Through side comments that compare the day’s inconveniences to psychiatric terms, the minimization and criminalization of mental health is able to remain a prominent issue that many struggling with their mental health face. These comments can be presented as unintentionally insensitive comparisons of a disorder to the weather or classifying someone with a given disorder based on a characteristic of theirs that is found to be undesirable. 

Seeing as mental health has historically been held in a negative esteem, the continuation of depicting psychiatric disorders as perilous or explanatory of deviations from a perception of socially acceptable behavior only elicits further misconception regarding mental disorders. The stigmatization of mental health disguised through figurative and flowery language only works to sustain the presumption that those with a psychiatric disorder are at fault for the majority of violence, brutality, and general shortcomings within society. 
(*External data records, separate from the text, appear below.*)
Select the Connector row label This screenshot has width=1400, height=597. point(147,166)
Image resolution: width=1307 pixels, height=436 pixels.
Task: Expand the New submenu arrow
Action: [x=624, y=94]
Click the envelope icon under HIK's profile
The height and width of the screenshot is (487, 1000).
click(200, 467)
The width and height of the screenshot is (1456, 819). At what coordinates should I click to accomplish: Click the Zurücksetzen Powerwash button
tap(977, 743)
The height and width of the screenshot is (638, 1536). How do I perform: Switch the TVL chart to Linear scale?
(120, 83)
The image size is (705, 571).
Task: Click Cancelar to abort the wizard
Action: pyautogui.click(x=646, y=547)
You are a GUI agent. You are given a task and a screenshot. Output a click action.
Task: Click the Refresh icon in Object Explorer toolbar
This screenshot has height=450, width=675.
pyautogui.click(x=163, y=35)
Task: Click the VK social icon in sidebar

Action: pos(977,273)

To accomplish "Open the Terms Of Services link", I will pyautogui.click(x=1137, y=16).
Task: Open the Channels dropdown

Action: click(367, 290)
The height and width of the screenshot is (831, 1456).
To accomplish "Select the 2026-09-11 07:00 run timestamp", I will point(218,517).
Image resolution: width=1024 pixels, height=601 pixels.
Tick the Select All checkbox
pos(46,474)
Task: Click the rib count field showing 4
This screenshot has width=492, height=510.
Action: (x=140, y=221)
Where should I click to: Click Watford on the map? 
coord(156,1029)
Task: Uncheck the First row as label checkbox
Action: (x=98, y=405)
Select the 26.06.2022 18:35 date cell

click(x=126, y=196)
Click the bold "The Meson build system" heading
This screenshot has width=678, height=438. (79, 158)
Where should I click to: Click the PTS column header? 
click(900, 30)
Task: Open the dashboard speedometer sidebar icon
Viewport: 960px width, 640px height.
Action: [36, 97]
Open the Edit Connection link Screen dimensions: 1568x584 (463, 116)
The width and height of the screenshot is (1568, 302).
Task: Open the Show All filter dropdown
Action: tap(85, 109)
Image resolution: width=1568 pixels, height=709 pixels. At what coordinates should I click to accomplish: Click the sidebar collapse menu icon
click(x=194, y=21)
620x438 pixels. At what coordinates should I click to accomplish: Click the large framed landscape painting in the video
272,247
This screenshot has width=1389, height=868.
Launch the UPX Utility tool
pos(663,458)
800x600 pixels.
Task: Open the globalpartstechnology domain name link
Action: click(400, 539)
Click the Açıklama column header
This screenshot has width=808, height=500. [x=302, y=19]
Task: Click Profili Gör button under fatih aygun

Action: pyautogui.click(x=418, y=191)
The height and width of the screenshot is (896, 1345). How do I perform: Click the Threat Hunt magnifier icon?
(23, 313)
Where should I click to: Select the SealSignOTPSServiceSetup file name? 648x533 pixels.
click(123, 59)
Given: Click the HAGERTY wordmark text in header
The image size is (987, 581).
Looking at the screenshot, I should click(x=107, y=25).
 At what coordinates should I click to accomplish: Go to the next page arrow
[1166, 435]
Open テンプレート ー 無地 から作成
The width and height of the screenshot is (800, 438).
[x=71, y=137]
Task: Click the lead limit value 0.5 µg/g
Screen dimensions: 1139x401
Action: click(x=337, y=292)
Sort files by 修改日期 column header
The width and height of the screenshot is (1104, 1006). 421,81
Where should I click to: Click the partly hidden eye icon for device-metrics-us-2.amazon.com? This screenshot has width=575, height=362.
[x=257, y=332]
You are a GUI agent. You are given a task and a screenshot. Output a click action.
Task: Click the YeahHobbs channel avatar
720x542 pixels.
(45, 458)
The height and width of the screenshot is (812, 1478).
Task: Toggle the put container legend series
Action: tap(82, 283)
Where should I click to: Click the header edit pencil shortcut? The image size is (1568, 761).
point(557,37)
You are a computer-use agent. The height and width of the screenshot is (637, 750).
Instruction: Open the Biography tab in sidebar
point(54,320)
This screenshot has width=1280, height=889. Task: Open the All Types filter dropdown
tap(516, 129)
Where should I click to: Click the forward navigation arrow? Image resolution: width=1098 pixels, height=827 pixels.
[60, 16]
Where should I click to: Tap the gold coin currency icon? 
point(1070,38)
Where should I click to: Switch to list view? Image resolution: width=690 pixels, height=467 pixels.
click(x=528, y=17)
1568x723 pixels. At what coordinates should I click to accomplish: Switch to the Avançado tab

Ironically enough, those with a severe psychiatric disorder are reported to be 10 times more likely to be a victim of crime, and only three to five percent of those with disorders are found to engage in violence. Statistically, there is not sufficient evidence that would substantiate that the notion that those with mental illness are more dangerous holds true. Despite this, in a national stigma study, it was found that 60 percent of participants believed those with symptoms aligning with a diagnosis for schizophrenia were more likely to be threatening. 

It is due to statistics that verify the misapprehension of those struggling with mental health that it is increasingly imperative for society to be hypervigilant of how it speaks about psychiatric disorders. Humans are naturally subject to implicit biases, and by continuing to push this narrative of mental illness as a dehumanizing factor of life, even in the form of a joke, we set ourselves up for the potential of subconscious fear and prejudice against the mentally ill. We should not be romanticizing or glorifying mental illness, or any disorder for that matter; but, we should not denigrate those who do have them either. 

This is especially vital within the space of the collegiate system, as more than 25 percent of college students have been diagnosed with a psychiatric disorder. In fact, most students face their first onset with mental health issues or the exacerbation of symptoms they previously struggled with during their college years. Those struggling with their mental health are not a couple of assumably dangerous social outliers; they’re peers, friends, or even partners. That is just one of the reasons why it is essential to be cognizant of how we perceive mental health and how we decide to speak about it.

As a society that is constantly attempting to be a proponent of progression, it is vital that we are conscious of how we perceive those with mental illnesses. “Bipolar” is not a synonym for fluctuation, “panic disorder” is more than the fear that oncomes you missing a test, and mental disorders are not the butt of a joke. Sometimes, it truly is unintentional to make those comparisons between character traits and mental disorders. One solution posed by mental-health advocate, Natash Tracy, is an apparent one, yet one that we sometimes need to be reminded of: “We must consciously be aware of our own thoughts and feelings towards our own mental health and fight to ensure that any unhealthy thoughts are replaced by more reasoned ones.”